═══ Input data ═══
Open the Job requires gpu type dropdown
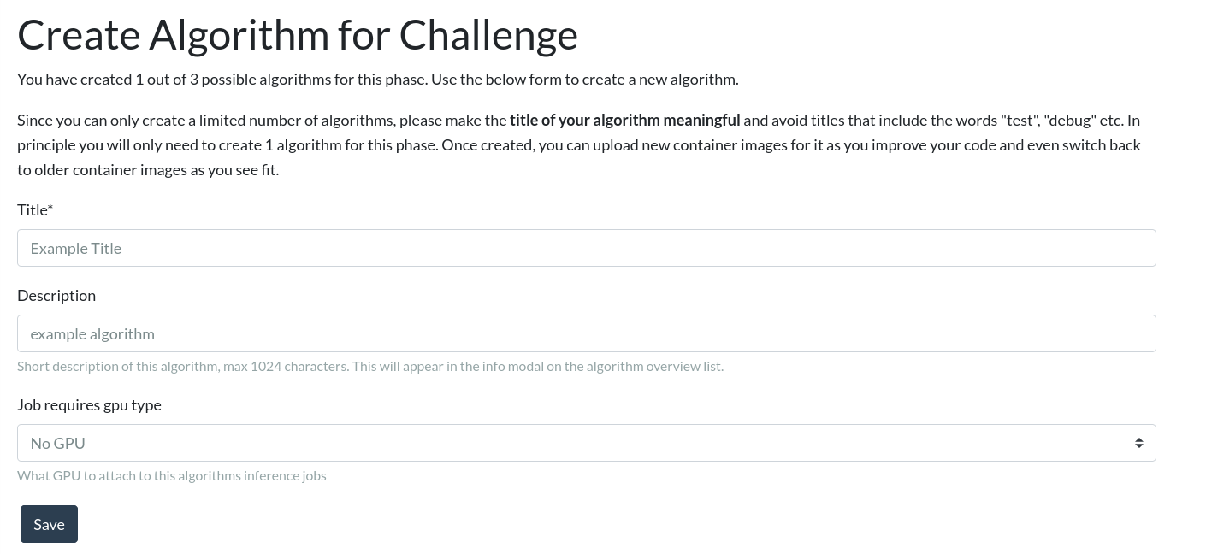The height and width of the screenshot is (554, 1206). click(x=586, y=443)
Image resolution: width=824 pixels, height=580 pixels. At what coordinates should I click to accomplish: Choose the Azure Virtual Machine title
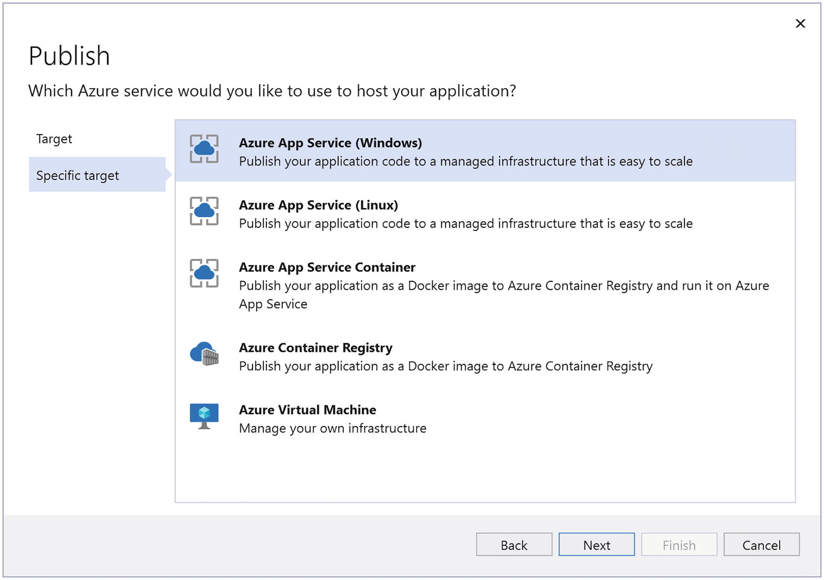pos(307,410)
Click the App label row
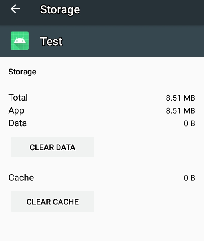 point(102,110)
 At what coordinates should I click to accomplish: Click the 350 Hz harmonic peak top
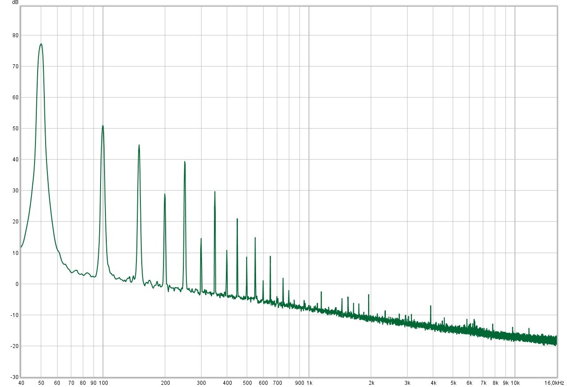[215, 192]
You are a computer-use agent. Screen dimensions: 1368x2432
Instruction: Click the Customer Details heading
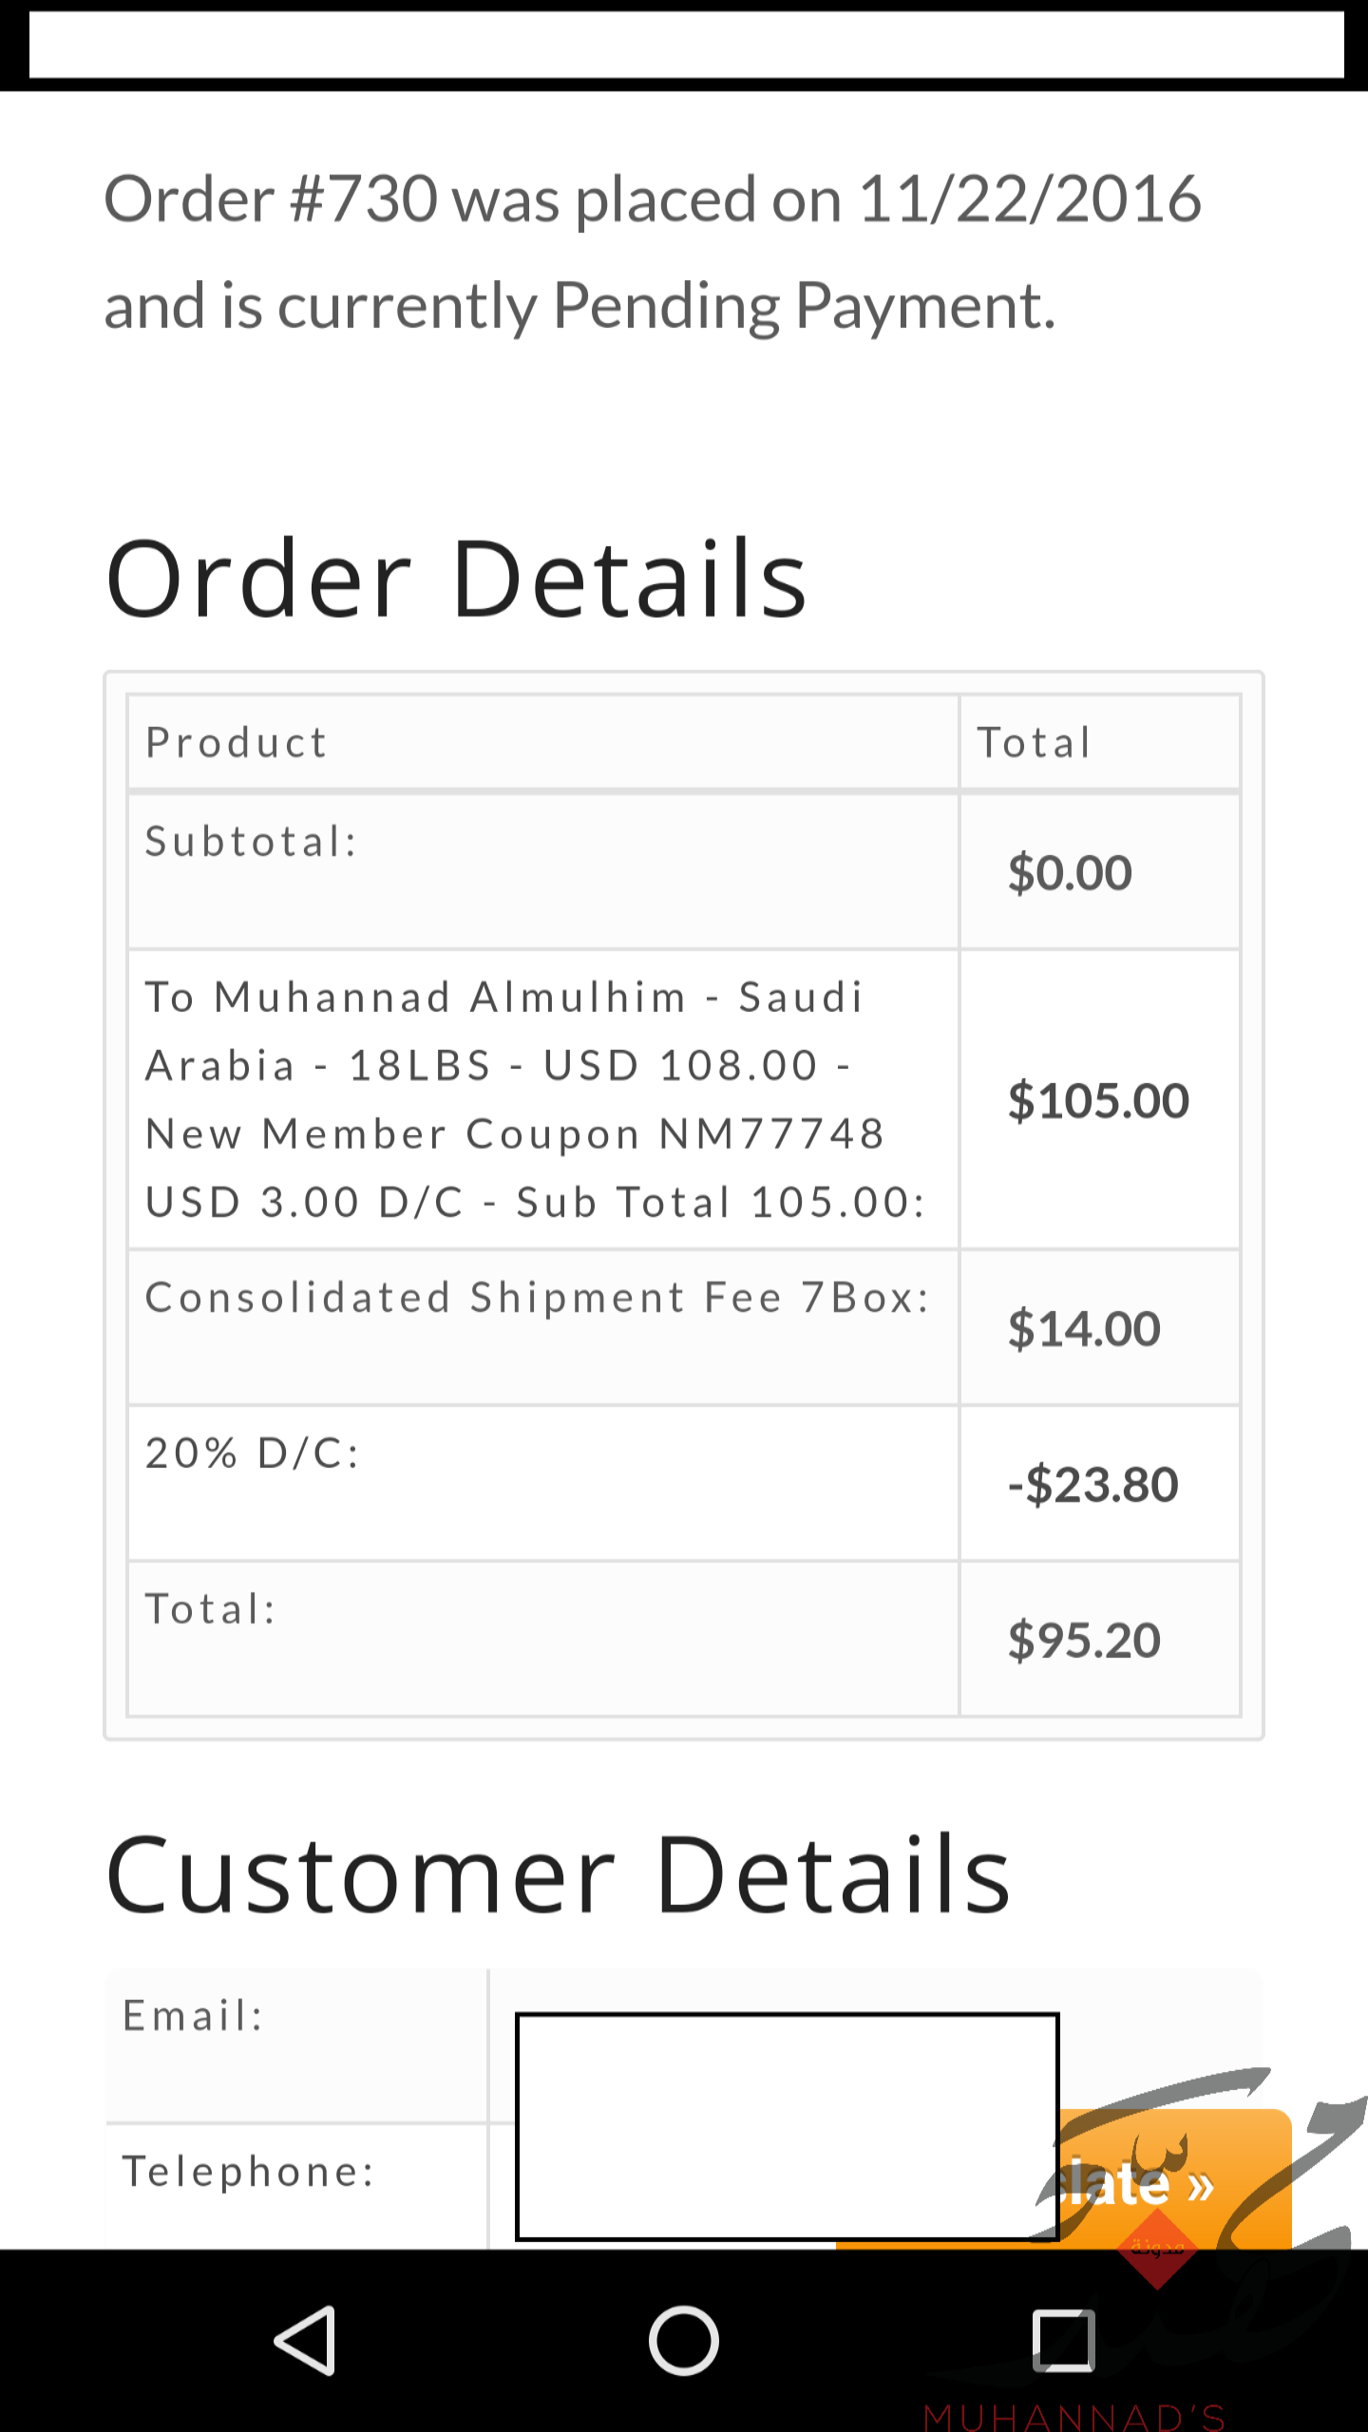point(558,1875)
═══
All lines from the one containing "Image resolution: width=824" through the final line of the entries above are to be copied exactly; the pictures are not.

Image resolution: width=824 pixels, height=580 pixels. At what coordinates should I click to accomplish: Choose the Azure Virtual Machine title
pos(307,410)
Click the App label row
 point(102,110)
 At what coordinates should I click to accomplish: Click the 350 Hz harmonic peak top
[215, 192]
You are a computer-use agent. Screen dimensions: 1368x2432
Instruction: Click the Customer Details heading
point(558,1875)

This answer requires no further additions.